Исходный отрывок:
○ ○ ○ ○ ○ ○ ○

Федор Успенский - История Византийской Империи. Том 3
Гораздо более значения получает следующее затем в житии Кирилла сказание о миссии к казарам. После новых исследований в этой части паннонских легенд и после открытия новых данных для хронологии похода на Константинополь Аскольда и Дира становится логически и фактически необходимым вывод, что путешествие к казарам может быть истолковано в более широком смысле. Но прежде чем сослаться здесь на выводы, получаемые из анализа житья Кирилла у академика Ламанского, приводим относящееся сюда место из речи, сказанной в 1885 г. в память 1000-летнего юбилея славянских просветителей (4).
Беседы патриарха Фотия и Сурожское житие должны быть сопоставлены с известиями о пребывании свв. Кирилла и Мефодия в Крыму. Во-первых, на это время падает поход казарского воеводы на Крым и осада одного из крымских городов. Казарский воевода обращен был к христианству проповедью Кирилла. Никак нельзя допустить, чтобы тот самый каган, который ожидал из Византии ученых мужей и находился с царем в дружбе, мог в то же самое время воевать в Крыму. Если бы это случилось, то местный стратиг, или губернатор Корсуня, конечно, не позволил бы святым братьям идти к кагану. Что-нибудь одно: или путешествие было предпринято не к казарам, или нападение на Крым сделал не казарский воевода.
Припомним, что в IX в., перед призванием князей, русские славяне платили дань казарам и составляли часть Казарского царства, что в X и XI вв. русские князья носили титул каганов, как показывает, между прочим, известная «Похвала» митрополита Илариона кагану Владимиру. Этот титул усвоялся русским князьям и за границей, без сомнения, вследствие исторического сожительства руси с казарами и смешения государственной области того и другого народа. Я не берусь утверждать, что свв. братья были с проповедью при дворе славянского кагана, но имею основание думать, что нападавший на Крым и обращенный св. Кириллом воевода был не казарин, но славянин. Во-вторых, между народами, обращенными свв. братьями в христианство во время казарской миссии, упоминается загадочное фулльское племя, или колено: «Беше же в фульсте языце дуб велик и под ним требы деаху…» Св. Кирилл пришел к этому фулльскому колену и начал проповедовать о тщете служения бездушной твари. Язычники отвечали ему: «Не нами это установлено, мы приняли этот обычай от отцов, которым дуб всегда благодетельствовал и никогда не отказывал в дожде, а без дождя нам жить нельзя». Философ доказал им их заблуждение; тогда старшина колена подошел и поцеловал Евангелие, а за ним — все присутствующие. Затем было срублено дерево, и по молитве святого ночью пролил обильный дождь. Занимавшиеся толкованием этого места исследователи усвоили себе взгляд, что здесь разумеется под фулльским коленом население города или области Фуллы. Правда, местоположение этого города точно не определено, но из того обстоятельства, что епископ Сурожский носил титул и Фулльского, делают заключение к местонахождению его в южной части Крыма, поблизости от Судака (5).

○ ○ ○ ○ ○ ○ ○

Строки из набора данных:
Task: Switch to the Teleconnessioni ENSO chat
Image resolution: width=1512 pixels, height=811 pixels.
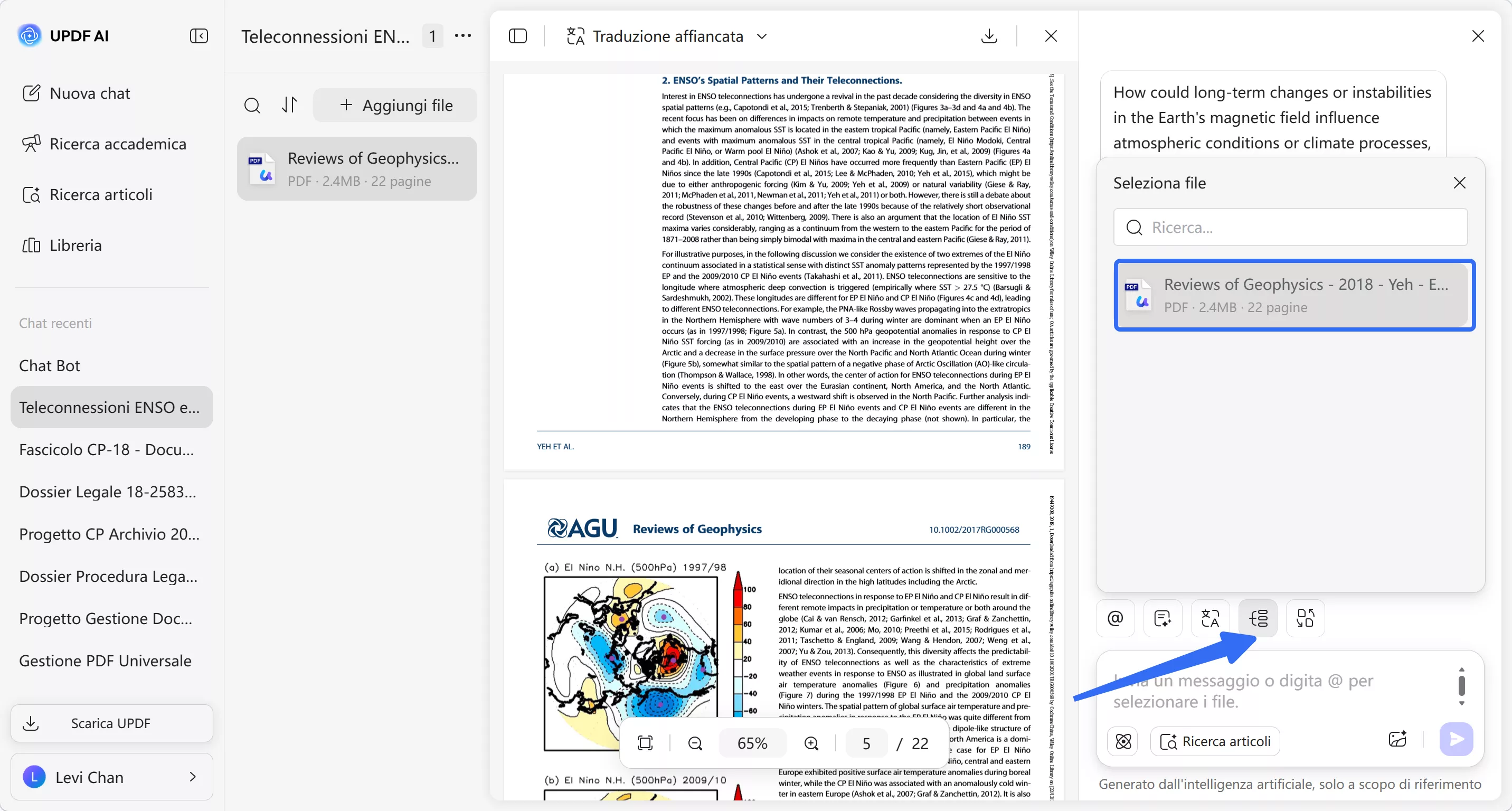Action: point(111,407)
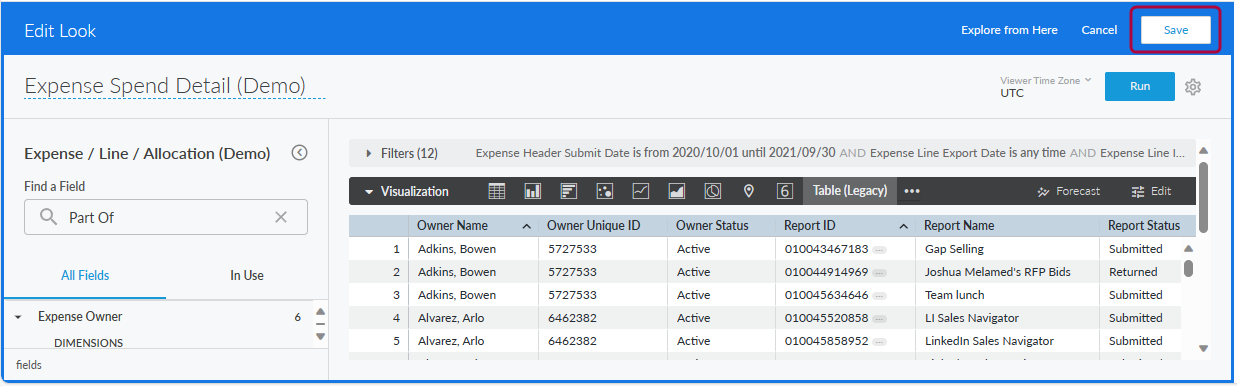
Task: Choose the bar chart visualization
Action: pyautogui.click(x=569, y=191)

○ ○ ○ ○ ○ ○ ○

Набор заданий:
A - В каком году, согласно отрывку о казарской миссии, была произнесена речь в память 1000-летнего юбилея славянских просветителей?
B - Перечислите все века, которые названы в отрывке о казарской миссии.
C - Продублируйте часть отрывка о казарской миссии: начните с тех слов, где стоит "Беседы патриарха Фотия", и закончите после "не казарский воевода.".
Эти записи для работы не понадобятся.

Результаты по заданиям:
A - В 1885 году.

B - IX век, X век, XI век.

C -
Беседы патриарха Фотия и Сурожское житие должны быть сопоставлены с известиями о пребывании свв. Кирилла и Мефодия в Крыму. Во-первых, на это время падает поход казарского воеводы на Крым и осада одного из крымских городов. Казарский воевода обращен был к христианству проповедью Кирилла. Никак нельзя допустить, чтобы тот самый каган, который ожидал из Византии ученых мужей и находился с царем в дружбе, мог в то же самое время воевать в Крыму. Если бы это случилось, то местный стратиг, или губернатор Корсуня, конечно, не позволил бы святым братьям идти к кагану. Что-нибудь одно: или путешествие было предпринято не к казарам, или нападение на Крым сделал не казарский воевода.